## GOAL
Reproduce verbatim everything from the start of the records down to the line containing "pyautogui.click(x=237, y=306)", including that line.

## PROVIDED RECORDS
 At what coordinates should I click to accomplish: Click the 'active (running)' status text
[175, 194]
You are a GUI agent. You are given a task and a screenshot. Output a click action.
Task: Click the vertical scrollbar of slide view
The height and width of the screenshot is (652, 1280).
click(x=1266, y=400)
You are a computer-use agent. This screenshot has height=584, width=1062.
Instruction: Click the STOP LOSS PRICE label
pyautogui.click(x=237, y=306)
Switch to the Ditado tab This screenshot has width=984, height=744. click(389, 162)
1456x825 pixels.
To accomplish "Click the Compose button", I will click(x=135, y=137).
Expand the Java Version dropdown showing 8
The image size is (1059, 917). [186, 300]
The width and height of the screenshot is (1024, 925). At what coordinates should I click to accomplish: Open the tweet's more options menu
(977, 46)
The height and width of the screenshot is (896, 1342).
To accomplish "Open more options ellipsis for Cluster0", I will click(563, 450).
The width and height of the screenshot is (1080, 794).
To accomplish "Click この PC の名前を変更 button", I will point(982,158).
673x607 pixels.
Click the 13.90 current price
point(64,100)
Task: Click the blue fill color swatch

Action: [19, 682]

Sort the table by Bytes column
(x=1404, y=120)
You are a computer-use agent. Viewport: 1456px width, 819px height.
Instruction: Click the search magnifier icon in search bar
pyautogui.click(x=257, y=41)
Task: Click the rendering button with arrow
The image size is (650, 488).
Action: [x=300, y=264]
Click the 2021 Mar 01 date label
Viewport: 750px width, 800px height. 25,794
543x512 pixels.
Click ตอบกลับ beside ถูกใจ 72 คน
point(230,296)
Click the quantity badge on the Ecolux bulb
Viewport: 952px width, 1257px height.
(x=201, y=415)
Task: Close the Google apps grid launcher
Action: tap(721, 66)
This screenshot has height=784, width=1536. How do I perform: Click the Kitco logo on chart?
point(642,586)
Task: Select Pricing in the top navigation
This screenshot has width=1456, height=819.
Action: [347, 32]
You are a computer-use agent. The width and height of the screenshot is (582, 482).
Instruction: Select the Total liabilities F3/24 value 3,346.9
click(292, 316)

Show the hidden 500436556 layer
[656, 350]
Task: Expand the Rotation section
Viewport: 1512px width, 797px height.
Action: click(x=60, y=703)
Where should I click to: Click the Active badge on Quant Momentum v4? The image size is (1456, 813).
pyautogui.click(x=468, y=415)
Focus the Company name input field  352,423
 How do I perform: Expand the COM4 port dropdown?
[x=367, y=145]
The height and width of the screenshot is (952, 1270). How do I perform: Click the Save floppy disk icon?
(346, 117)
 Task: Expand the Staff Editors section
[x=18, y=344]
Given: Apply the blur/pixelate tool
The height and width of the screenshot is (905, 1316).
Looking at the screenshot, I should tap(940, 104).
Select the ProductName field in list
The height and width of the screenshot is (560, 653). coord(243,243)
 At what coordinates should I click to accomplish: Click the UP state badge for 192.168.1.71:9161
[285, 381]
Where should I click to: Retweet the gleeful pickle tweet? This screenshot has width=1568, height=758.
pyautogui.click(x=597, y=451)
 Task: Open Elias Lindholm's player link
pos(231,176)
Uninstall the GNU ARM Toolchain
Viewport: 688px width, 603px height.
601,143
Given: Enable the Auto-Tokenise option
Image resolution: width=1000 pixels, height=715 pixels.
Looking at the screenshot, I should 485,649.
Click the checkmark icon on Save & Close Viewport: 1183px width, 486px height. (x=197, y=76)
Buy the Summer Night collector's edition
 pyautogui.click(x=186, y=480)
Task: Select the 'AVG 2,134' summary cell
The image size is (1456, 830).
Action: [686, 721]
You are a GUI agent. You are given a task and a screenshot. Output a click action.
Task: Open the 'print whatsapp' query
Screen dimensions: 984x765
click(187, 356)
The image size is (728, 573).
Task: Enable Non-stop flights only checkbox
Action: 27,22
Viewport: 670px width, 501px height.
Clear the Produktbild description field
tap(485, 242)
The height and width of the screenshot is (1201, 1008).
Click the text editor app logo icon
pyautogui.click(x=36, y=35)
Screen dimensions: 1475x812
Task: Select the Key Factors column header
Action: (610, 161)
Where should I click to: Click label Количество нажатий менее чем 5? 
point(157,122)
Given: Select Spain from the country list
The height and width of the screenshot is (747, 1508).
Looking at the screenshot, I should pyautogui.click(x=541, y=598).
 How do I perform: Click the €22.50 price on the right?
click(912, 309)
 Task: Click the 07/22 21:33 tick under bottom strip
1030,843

## WRITTEN RESPONSE
 At what coordinates should I click to accomplish: Click the 'active (running)' status text
[175, 194]
You are a GUI agent. You are given a task and a screenshot. Output a click action.
Task: Click the vertical scrollbar of slide view
The height and width of the screenshot is (652, 1280).
click(x=1266, y=400)
You are a computer-use agent. This screenshot has height=584, width=1062.
Instruction: Click the STOP LOSS PRICE label
pyautogui.click(x=237, y=306)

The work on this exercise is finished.